1941 – U.S. President Franklin Roosevelt proclaimed an 'unlimited national emergency' amid rising world tensions.

1941 – The German battleship Bismarck was sunk by British naval and air forces. 2,300 people were killed.

1942 – German General Erwin Rommel began a major offensive in Libya with his Afrika Korps.

1944 – U.S. General MacArthur landed on Biak Island in New Guinea.

1960 – A military coup overthrew the democratic government of Turkey.

1964 – Indian Prime Minister Jawaharla Nehru died.

1968 – After 48 years as coach of the Chicago Bears, George Halas retired.

1969 – Construction of Walt Disney World began in Florida.

1977 – George H. Willig was fined for scaling the World Trade Center in New York on May 26. He was fined $1.10.
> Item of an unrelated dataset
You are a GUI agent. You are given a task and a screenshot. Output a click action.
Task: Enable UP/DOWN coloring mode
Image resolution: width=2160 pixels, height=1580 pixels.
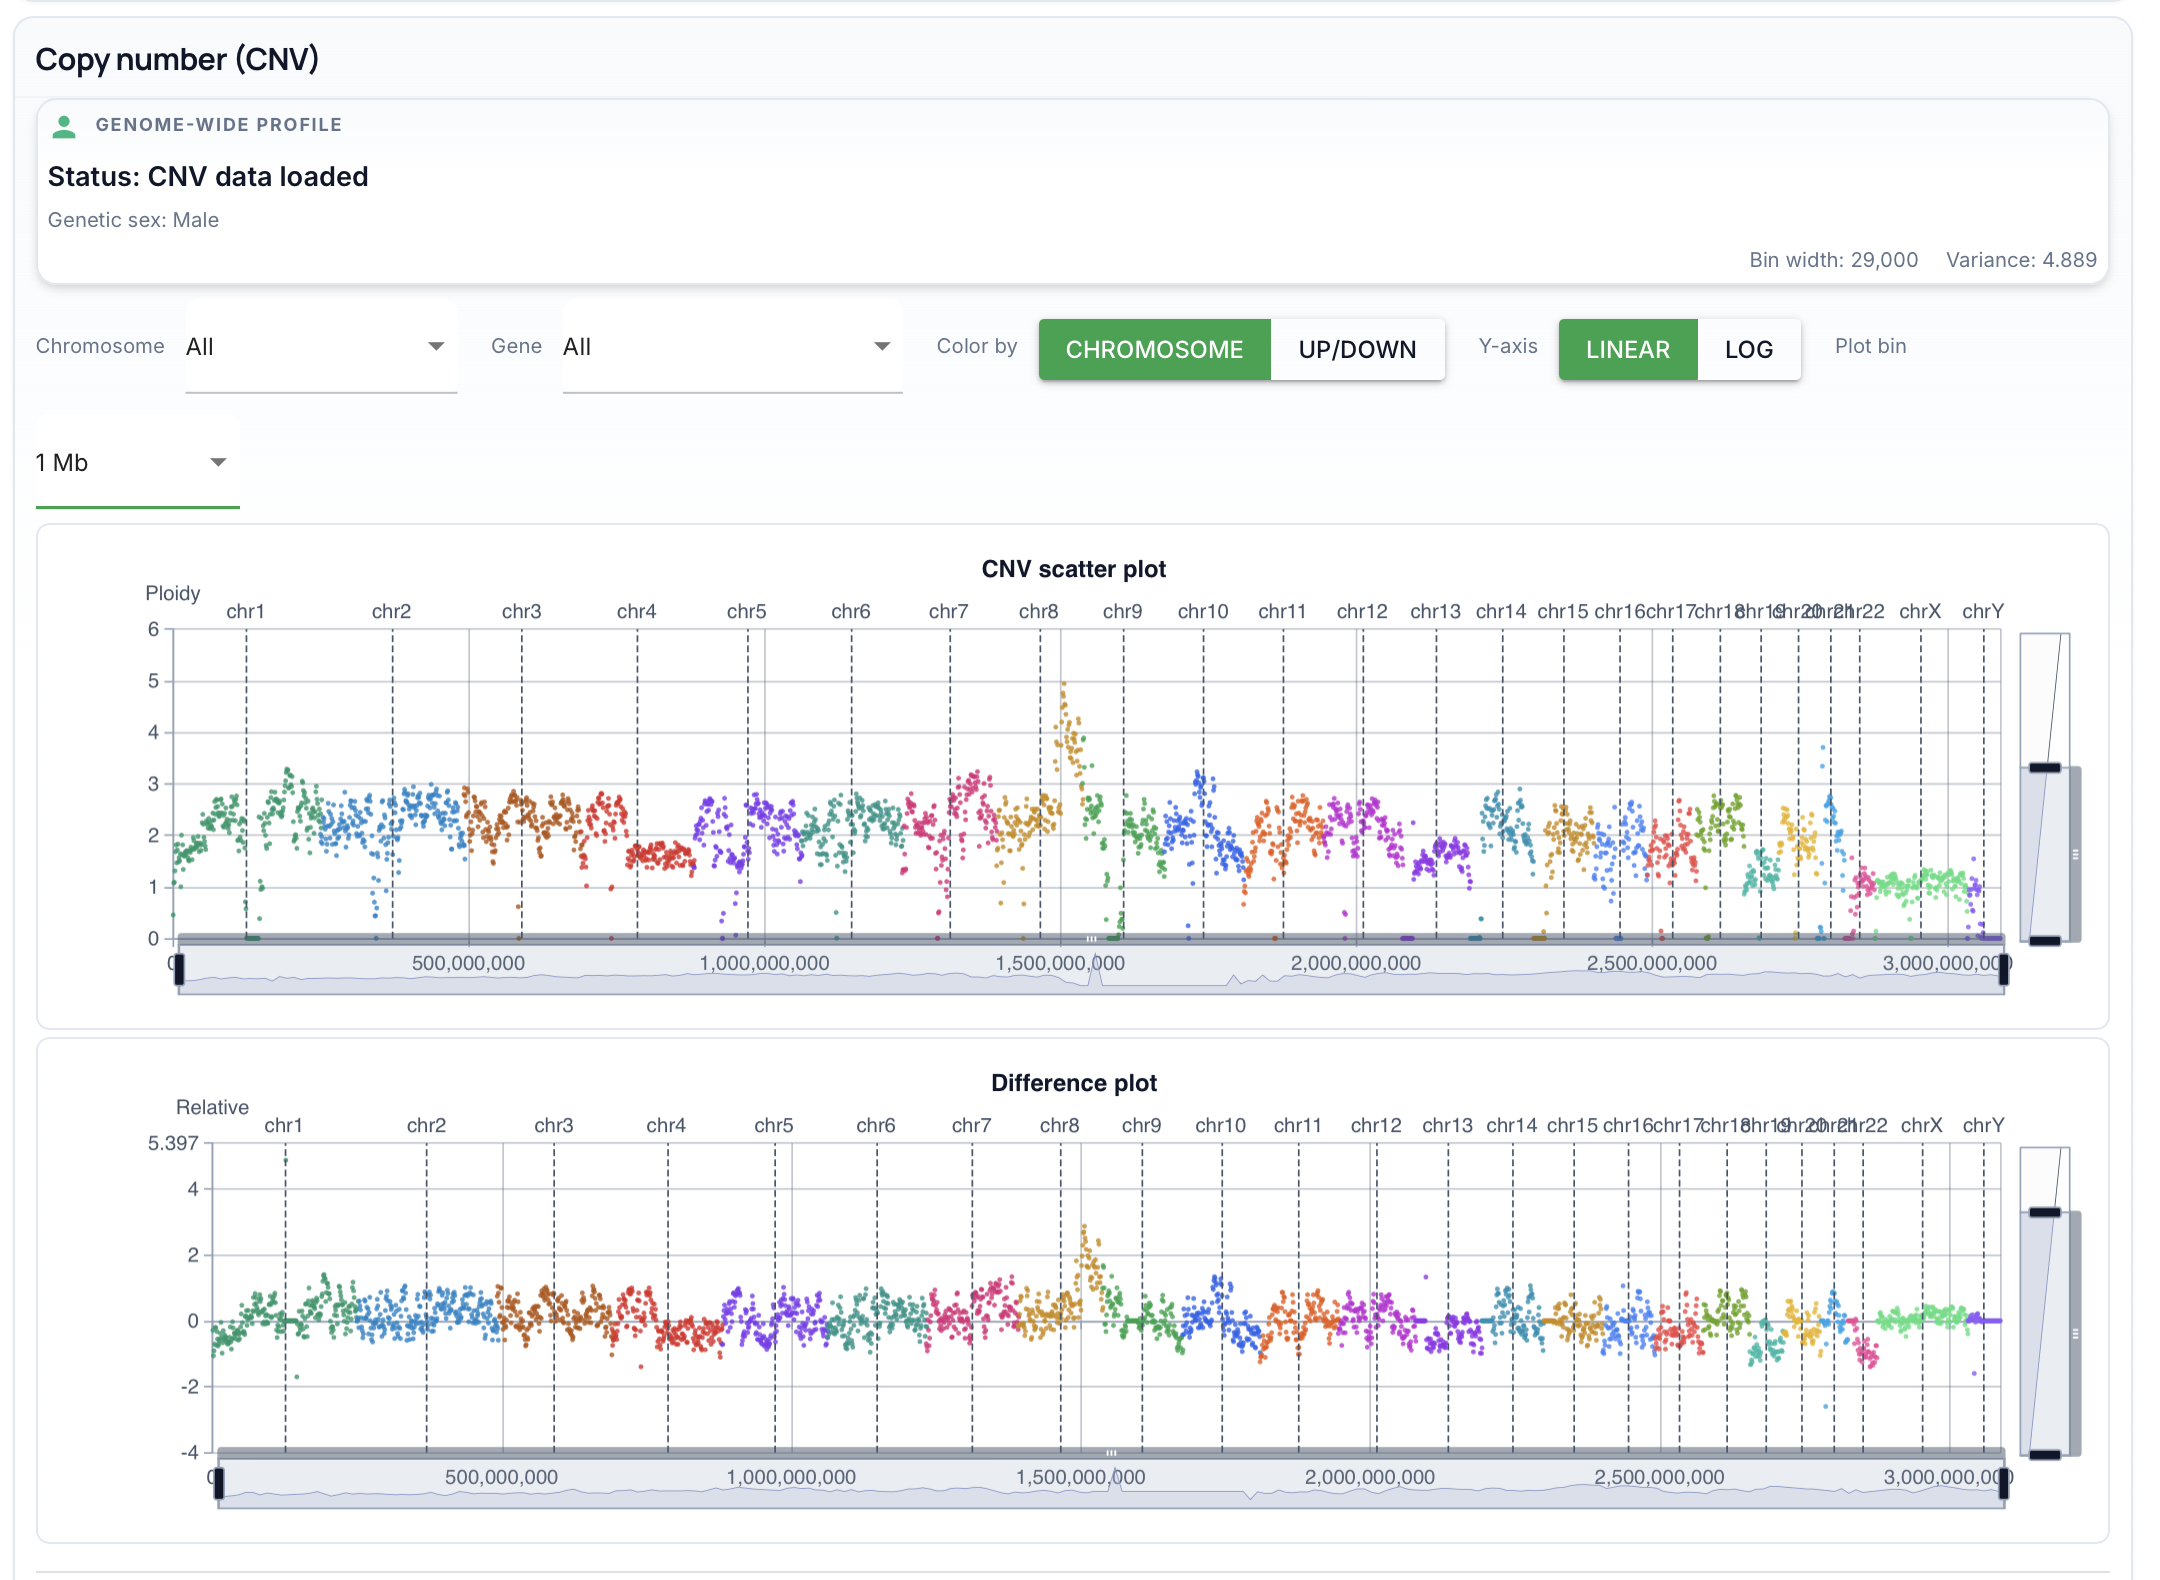(1357, 349)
1982 – Japan announced the elimination of tariffs on

96 industrial goods.

1985 – In Beijing, representatives of Britain and China exchanged instruments of ratification on the pact returning Hong Kong to the Chinese in 1997.

1986 – Mel Fisher recovered a jar that contained 2,300 emeralds from the Spanish ship Atocha. The ship sank in the 17th century.

1988 – The U.S. Senate ratified the INF treaty. The INF pact was the first arms-control agreement since the

1972 Strategic Arms Limitation Treaty (SALT I) to receive Senate approval.

1994 – Nobel Prize-winning author Alexander Solzhenitsyn returned to Russia. He had been in exile for two decades.

1995 – In Charlottesville, VA, Christopher Reeve was paralyzed after being thrown from his horse during a jumping event.

1996 – Russian President Boris Yeltsin negotiated a cease-fire to the war in Chechnya in his first meeting with the leader of the rebels.

1997 – The U.S. Supreme Court ruled that the sexual harassment suit filed by Paula Jones could continue while President Clinton was in office.